_Instructions to follow_: Nothing but an exact copy of the data should be output.

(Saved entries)

======

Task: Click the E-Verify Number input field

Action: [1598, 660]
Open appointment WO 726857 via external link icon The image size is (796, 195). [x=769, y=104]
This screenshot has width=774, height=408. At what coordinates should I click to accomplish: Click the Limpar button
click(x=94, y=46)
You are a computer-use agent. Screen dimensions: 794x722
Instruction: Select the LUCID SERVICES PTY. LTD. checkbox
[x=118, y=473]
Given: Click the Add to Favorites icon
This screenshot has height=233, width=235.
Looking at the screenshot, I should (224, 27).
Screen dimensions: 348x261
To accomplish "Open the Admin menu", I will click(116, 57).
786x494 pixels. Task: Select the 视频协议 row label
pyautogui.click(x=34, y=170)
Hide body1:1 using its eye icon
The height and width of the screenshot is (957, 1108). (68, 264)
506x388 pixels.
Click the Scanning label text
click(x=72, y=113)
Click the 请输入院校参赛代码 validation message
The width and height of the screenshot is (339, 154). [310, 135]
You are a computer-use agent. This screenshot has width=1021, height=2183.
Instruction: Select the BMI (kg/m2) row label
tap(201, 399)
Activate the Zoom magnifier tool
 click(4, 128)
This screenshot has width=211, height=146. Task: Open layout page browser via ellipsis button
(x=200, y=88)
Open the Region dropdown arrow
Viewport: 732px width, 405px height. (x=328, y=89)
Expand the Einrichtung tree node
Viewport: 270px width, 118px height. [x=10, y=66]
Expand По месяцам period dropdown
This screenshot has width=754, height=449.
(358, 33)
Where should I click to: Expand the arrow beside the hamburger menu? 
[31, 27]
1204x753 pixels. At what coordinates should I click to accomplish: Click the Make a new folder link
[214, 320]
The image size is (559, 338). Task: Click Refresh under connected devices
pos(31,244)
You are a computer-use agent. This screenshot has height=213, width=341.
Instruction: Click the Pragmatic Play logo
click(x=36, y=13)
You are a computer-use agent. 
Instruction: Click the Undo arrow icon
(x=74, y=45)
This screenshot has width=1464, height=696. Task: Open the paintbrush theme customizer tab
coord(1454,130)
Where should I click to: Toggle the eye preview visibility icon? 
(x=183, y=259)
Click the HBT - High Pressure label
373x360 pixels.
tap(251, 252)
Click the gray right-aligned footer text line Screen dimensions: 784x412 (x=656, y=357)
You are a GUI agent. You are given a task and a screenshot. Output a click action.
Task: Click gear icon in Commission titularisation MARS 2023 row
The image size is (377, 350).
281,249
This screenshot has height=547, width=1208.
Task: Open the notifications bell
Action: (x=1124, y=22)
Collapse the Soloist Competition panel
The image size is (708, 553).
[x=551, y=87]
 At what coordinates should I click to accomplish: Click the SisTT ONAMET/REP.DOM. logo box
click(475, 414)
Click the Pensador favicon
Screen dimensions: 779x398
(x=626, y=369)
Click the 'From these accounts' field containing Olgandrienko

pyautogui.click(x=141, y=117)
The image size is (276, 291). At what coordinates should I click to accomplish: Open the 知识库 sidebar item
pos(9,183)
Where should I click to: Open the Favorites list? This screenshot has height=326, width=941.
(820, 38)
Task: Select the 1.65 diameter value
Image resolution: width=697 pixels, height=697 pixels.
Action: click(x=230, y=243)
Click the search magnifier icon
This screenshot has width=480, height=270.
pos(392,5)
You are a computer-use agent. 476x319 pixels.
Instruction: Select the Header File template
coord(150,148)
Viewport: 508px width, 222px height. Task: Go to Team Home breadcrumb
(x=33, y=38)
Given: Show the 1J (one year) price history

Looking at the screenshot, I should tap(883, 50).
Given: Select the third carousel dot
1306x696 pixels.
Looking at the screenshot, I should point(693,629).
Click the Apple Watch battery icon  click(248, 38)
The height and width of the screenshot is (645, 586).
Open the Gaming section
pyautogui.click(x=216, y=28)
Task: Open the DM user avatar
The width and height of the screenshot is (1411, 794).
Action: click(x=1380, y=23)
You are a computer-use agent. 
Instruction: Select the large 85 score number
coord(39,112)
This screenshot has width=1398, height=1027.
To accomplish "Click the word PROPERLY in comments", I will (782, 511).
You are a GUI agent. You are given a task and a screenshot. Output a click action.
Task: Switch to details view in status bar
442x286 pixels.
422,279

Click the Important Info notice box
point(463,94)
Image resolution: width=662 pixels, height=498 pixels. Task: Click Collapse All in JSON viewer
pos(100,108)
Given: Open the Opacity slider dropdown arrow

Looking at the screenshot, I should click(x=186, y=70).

======

_Answer space_:
Task: Click the E-Verify Number input field

Action: [1598, 660]
Open appointment WO 726857 via external link icon The image size is (796, 195). [x=769, y=104]
This screenshot has width=774, height=408. At what coordinates should I click to accomplish: Click the Limpar button
click(x=94, y=46)
You are a computer-use agent. Screen dimensions: 794x722
Instruction: Select the LUCID SERVICES PTY. LTD. checkbox
[x=118, y=473]
Given: Click the Add to Favorites icon
This screenshot has height=233, width=235.
Looking at the screenshot, I should (224, 27).
Screen dimensions: 348x261
To accomplish "Open the Admin menu", I will click(116, 57).
786x494 pixels. Task: Select the 视频协议 row label
pyautogui.click(x=34, y=170)
Hide body1:1 using its eye icon
The height and width of the screenshot is (957, 1108). (68, 264)
506x388 pixels.
Click the Scanning label text
click(x=72, y=113)
Click the 请输入院校参赛代码 validation message
The width and height of the screenshot is (339, 154). [310, 135]
You are a computer-use agent. This screenshot has width=1021, height=2183.
Instruction: Select the BMI (kg/m2) row label
tap(201, 399)
Activate the Zoom magnifier tool
 click(4, 128)
This screenshot has width=211, height=146. Task: Open layout page browser via ellipsis button
(x=200, y=88)
Open the Region dropdown arrow
Viewport: 732px width, 405px height. (x=328, y=89)
Expand the Einrichtung tree node
Viewport: 270px width, 118px height. [x=10, y=66]
Expand По месяцам period dropdown
This screenshot has width=754, height=449.
(358, 33)
Where should I click to: Expand the arrow beside the hamburger menu? 
[31, 27]
1204x753 pixels. At what coordinates should I click to accomplish: Click the Make a new folder link
[214, 320]
The image size is (559, 338). Task: Click Refresh under connected devices
pos(31,244)
You are a computer-use agent. This screenshot has height=213, width=341.
Instruction: Click the Pragmatic Play logo
click(x=36, y=13)
You are a computer-use agent. 
Instruction: Click the Undo arrow icon
(x=74, y=45)
This screenshot has width=1464, height=696. Task: Open the paintbrush theme customizer tab
coord(1454,130)
Where should I click to: Toggle the eye preview visibility icon? 
(x=183, y=259)
Click the HBT - High Pressure label
373x360 pixels.
tap(251, 252)
Click the gray right-aligned footer text line Screen dimensions: 784x412 (x=656, y=357)
You are a GUI agent. You are given a task and a screenshot. Output a click action.
Task: Click gear icon in Commission titularisation MARS 2023 row
The image size is (377, 350).
281,249
This screenshot has height=547, width=1208.
Task: Open the notifications bell
Action: (x=1124, y=22)
Collapse the Soloist Competition panel
The image size is (708, 553).
[x=551, y=87]
 At what coordinates should I click to accomplish: Click the SisTT ONAMET/REP.DOM. logo box
click(475, 414)
Click the Pensador favicon
Screen dimensions: 779x398
(x=626, y=369)
Click the 'From these accounts' field containing Olgandrienko

pyautogui.click(x=141, y=117)
The image size is (276, 291). At what coordinates should I click to accomplish: Open the 知识库 sidebar item
pos(9,183)
Where should I click to: Open the Favorites list? This screenshot has height=326, width=941.
(820, 38)
Task: Select the 1.65 diameter value
Image resolution: width=697 pixels, height=697 pixels.
Action: click(x=230, y=243)
Click the search magnifier icon
This screenshot has width=480, height=270.
pos(392,5)
You are a computer-use agent. 476x319 pixels.
Instruction: Select the Header File template
coord(150,148)
Viewport: 508px width, 222px height. Task: Go to Team Home breadcrumb
(x=33, y=38)
Given: Show the 1J (one year) price history

Looking at the screenshot, I should tap(883, 50).
Given: Select the third carousel dot
1306x696 pixels.
Looking at the screenshot, I should point(693,629).
Click the Apple Watch battery icon  click(248, 38)
The height and width of the screenshot is (645, 586).
Open the Gaming section
pyautogui.click(x=216, y=28)
Task: Open the DM user avatar
The width and height of the screenshot is (1411, 794).
Action: click(x=1380, y=23)
You are a computer-use agent. 
Instruction: Select the large 85 score number
coord(39,112)
This screenshot has width=1398, height=1027.
To accomplish "Click the word PROPERLY in comments", I will (782, 511).
You are a GUI agent. You are given a task and a screenshot. Output a click action.
Task: Switch to details view in status bar
442x286 pixels.
422,279

Click the Important Info notice box
point(463,94)
Image resolution: width=662 pixels, height=498 pixels. Task: Click Collapse All in JSON viewer
pos(100,108)
Given: Open the Opacity slider dropdown arrow

Looking at the screenshot, I should click(x=186, y=70).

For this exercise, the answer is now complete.